Rusya’nın bizde deli Petro diye bilinen  büyük Petro’su, Hollanda’ya gemi yapımını öğrenmek için kimliğini gizleyerek gitmiştir ve Hollanda’da  çalışmıştır.  Bir iktidar meselesi için ülkesine dönene kadar gemi yapımı işini öğrenmeye çalışır.  Bilmek gerekiyor, Rusya’nın liderinin okyanuslara açılabilecek teknolojiye sahip gemi yapımını öğrenebilmek için Hollanda’da, tersanede, gemi yapımı işinde fiilen ve fiziken çalıştığını bilmek gerekiyor.

Yıllar 1682-1725 yılları. Ülkemizin yönetimi ne yapıyor, bakılsa hemen görülür, Petro’ya deli diyor…

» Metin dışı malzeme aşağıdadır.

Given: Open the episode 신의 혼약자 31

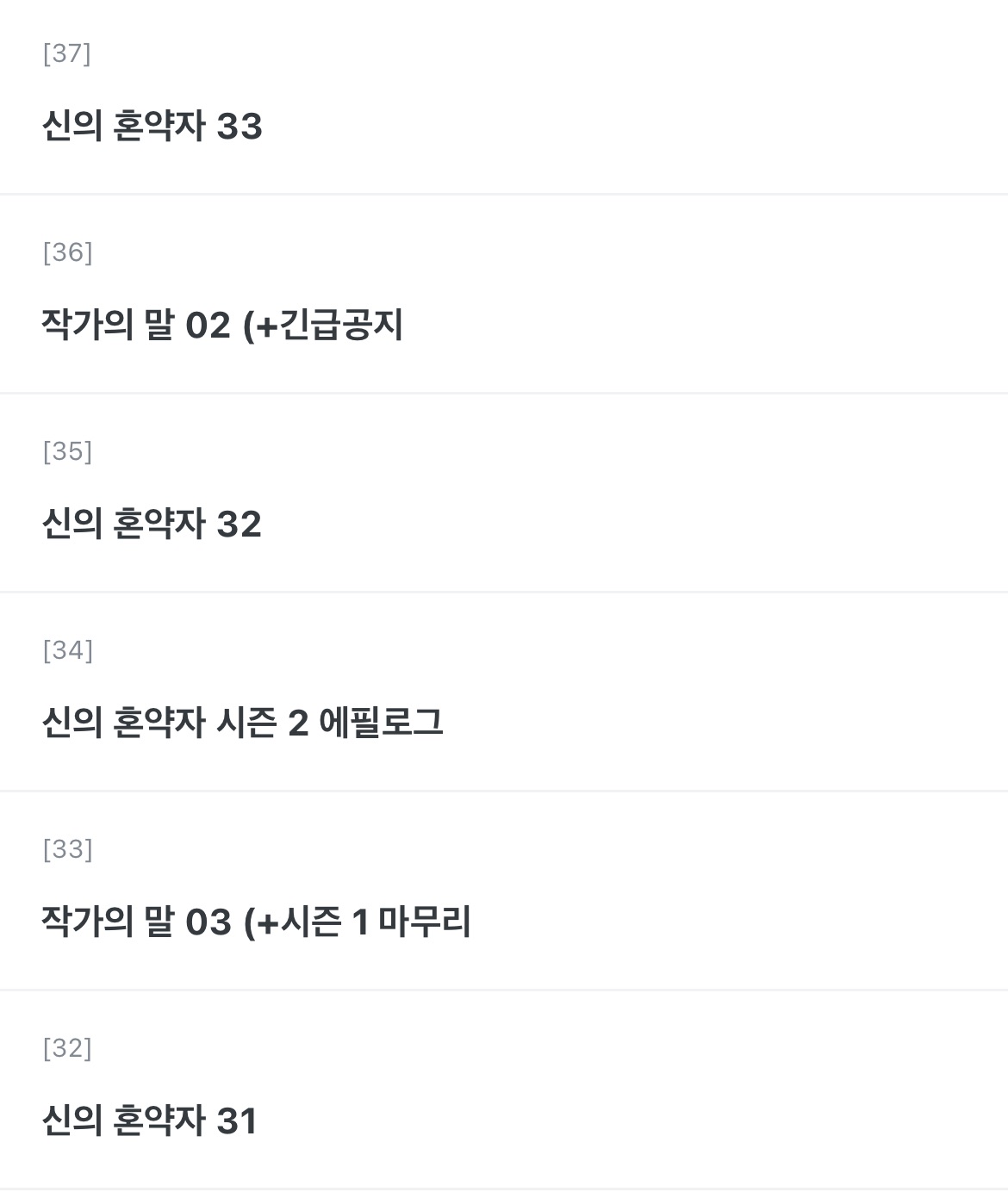Looking at the screenshot, I should pyautogui.click(x=150, y=1121).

Petro, batıya bilimsel ve teknolojik gelişmelerin öğrenilmesi için öğrenci gönderiyor.

Osmanlı 100 yıl sonra Batıya insan gönderiyor, ne yazık ki ne buharlı makinenin yapımını, ne de okyanuslara açılabilecek tipte ağır gemilerin inşasını merak ediyoruz…

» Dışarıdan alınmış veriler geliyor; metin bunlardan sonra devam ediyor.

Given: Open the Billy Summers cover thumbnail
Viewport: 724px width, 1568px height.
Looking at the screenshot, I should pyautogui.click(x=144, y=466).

Ne de farklı düşünce akımlarını…

Hiçbir şey yok, dar alanda akçaların ve elbette saray iktidarının paylaşımları dışında bir şey yok.

Sadece Din ve Milliyetçilik üzerinden bir ülkenin geleceğinin kurulamayacağını bilmek ve öğrenmek daha ne kadar zaman alacak?

Ülkenin  en büyük muhalefet partisinin lideri  bir yürüyüş yapıyor, adına adalet yürüyüşü deniyor, kısa sürede bu yürüyüş farklı düşünen muhaliflerin belirginleştiği bir alana dönüşüyor, heyecan kendi meşruluğunu yaratıyor, yürüyüş bu daha başlangıç sloganları ile bitiyor.

Ya sonra, ya sonrası…Yok, yok, ama dünya dönüyor. Her büyük eylem arkasından büyük düşünce atılımını getirmeli, muhalefetseniz ve bu kadar kitleyi o zamanlarda  etkileyebildi iseniz ileri zamanlara taşıyacak bir düşünce ve eylem planlaması yapmalı idiniz.

Çünkü büyük eylemlerin büyük etkisi yeni eylemlerle taşınamaz, salt eylemler kanıksanır ve marjinalleşir. Mutlaka bir düşünsel somut açılımla devam etmesi gerekir.

Ama beyhude ve iyimser bakışlara gerek yok, tarih böyle ilerliyor.

Ülkemiz, aydınlığımızın ve umudumuzun toprakları, vahşi ve benlikler kadar karmaşık, bir yan lümpen, bir yan asi…

Bir yan çıkarcı ve kirli, diğer yan temizlenme umudunu arıyor. Kulaklar idealizmin soylu sözlerini arıyor, gözler eğilmeyecek başları arıyor.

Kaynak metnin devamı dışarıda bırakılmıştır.